WORK TO BE COMPLETED
Your response should be the complete data, transcribed exactly.

Pixel coordinate grounding data
┌────────
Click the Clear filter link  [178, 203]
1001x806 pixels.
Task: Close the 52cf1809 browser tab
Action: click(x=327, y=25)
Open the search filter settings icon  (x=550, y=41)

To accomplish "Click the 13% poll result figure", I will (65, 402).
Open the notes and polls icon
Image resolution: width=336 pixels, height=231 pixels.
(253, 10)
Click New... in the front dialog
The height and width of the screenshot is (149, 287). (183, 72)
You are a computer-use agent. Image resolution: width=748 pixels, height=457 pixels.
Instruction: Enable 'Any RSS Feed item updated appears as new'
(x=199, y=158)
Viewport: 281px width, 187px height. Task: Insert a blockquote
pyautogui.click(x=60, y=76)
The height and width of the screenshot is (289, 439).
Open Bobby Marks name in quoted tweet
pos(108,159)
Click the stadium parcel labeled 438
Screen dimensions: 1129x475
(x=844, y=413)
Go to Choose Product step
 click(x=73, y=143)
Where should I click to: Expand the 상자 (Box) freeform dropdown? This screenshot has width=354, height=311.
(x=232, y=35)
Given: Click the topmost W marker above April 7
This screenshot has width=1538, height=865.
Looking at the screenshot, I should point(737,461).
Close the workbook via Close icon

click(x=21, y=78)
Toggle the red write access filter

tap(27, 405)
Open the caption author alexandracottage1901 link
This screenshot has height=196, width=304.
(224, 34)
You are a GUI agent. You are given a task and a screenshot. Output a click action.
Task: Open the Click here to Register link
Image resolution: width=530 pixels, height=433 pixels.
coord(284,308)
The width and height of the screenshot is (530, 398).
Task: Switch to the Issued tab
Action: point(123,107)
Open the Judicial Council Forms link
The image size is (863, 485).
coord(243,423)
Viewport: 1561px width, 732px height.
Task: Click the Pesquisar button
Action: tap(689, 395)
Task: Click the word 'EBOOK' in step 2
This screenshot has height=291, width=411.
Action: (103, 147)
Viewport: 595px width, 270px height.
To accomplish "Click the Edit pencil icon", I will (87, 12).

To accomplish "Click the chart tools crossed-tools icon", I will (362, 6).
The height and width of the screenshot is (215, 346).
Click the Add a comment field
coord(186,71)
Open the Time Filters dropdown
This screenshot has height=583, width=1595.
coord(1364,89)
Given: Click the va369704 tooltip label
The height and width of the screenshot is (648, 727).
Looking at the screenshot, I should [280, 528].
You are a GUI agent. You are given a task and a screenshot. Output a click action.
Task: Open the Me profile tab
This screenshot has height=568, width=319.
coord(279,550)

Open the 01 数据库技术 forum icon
└────────
THE ANSWER
Click the Clear filter link  [178, 203]
1001x806 pixels.
Task: Close the 52cf1809 browser tab
Action: click(x=327, y=25)
Open the search filter settings icon  (x=550, y=41)

To accomplish "Click the 13% poll result figure", I will (65, 402).
Open the notes and polls icon
Image resolution: width=336 pixels, height=231 pixels.
(253, 10)
Click New... in the front dialog
The height and width of the screenshot is (149, 287). (183, 72)
You are a computer-use agent. Image resolution: width=748 pixels, height=457 pixels.
Instruction: Enable 'Any RSS Feed item updated appears as new'
(x=199, y=158)
Viewport: 281px width, 187px height. Task: Insert a blockquote
pyautogui.click(x=60, y=76)
The height and width of the screenshot is (289, 439).
Open Bobby Marks name in quoted tweet
pos(108,159)
Click the stadium parcel labeled 438
Screen dimensions: 1129x475
(x=844, y=413)
Go to Choose Product step
 click(x=73, y=143)
Where should I click to: Expand the 상자 (Box) freeform dropdown? This screenshot has width=354, height=311.
(x=232, y=35)
Given: Click the topmost W marker above April 7
This screenshot has width=1538, height=865.
Looking at the screenshot, I should point(737,461).
Close the workbook via Close icon

click(x=21, y=78)
Toggle the red write access filter

tap(27, 405)
Open the caption author alexandracottage1901 link
This screenshot has height=196, width=304.
(224, 34)
You are a GUI agent. You are given a task and a screenshot. Output a click action.
Task: Open the Click here to Register link
Image resolution: width=530 pixels, height=433 pixels.
coord(284,308)
The width and height of the screenshot is (530, 398).
Task: Switch to the Issued tab
Action: point(123,107)
Open the Judicial Council Forms link
The image size is (863, 485).
coord(243,423)
Viewport: 1561px width, 732px height.
Task: Click the Pesquisar button
Action: tap(689, 395)
Task: Click the word 'EBOOK' in step 2
This screenshot has height=291, width=411.
Action: (103, 147)
Viewport: 595px width, 270px height.
To accomplish "Click the Edit pencil icon", I will (87, 12).

To accomplish "Click the chart tools crossed-tools icon", I will (362, 6).
The height and width of the screenshot is (215, 346).
Click the Add a comment field
coord(186,71)
Open the Time Filters dropdown
This screenshot has height=583, width=1595.
coord(1364,89)
Given: Click the va369704 tooltip label
The height and width of the screenshot is (648, 727).
Looking at the screenshot, I should [280, 528].
You are a GUI agent. You are given a task and a screenshot. Output a click action.
Task: Open the Me profile tab
This screenshot has height=568, width=319.
coord(279,550)

Open the 01 数据库技术 forum icon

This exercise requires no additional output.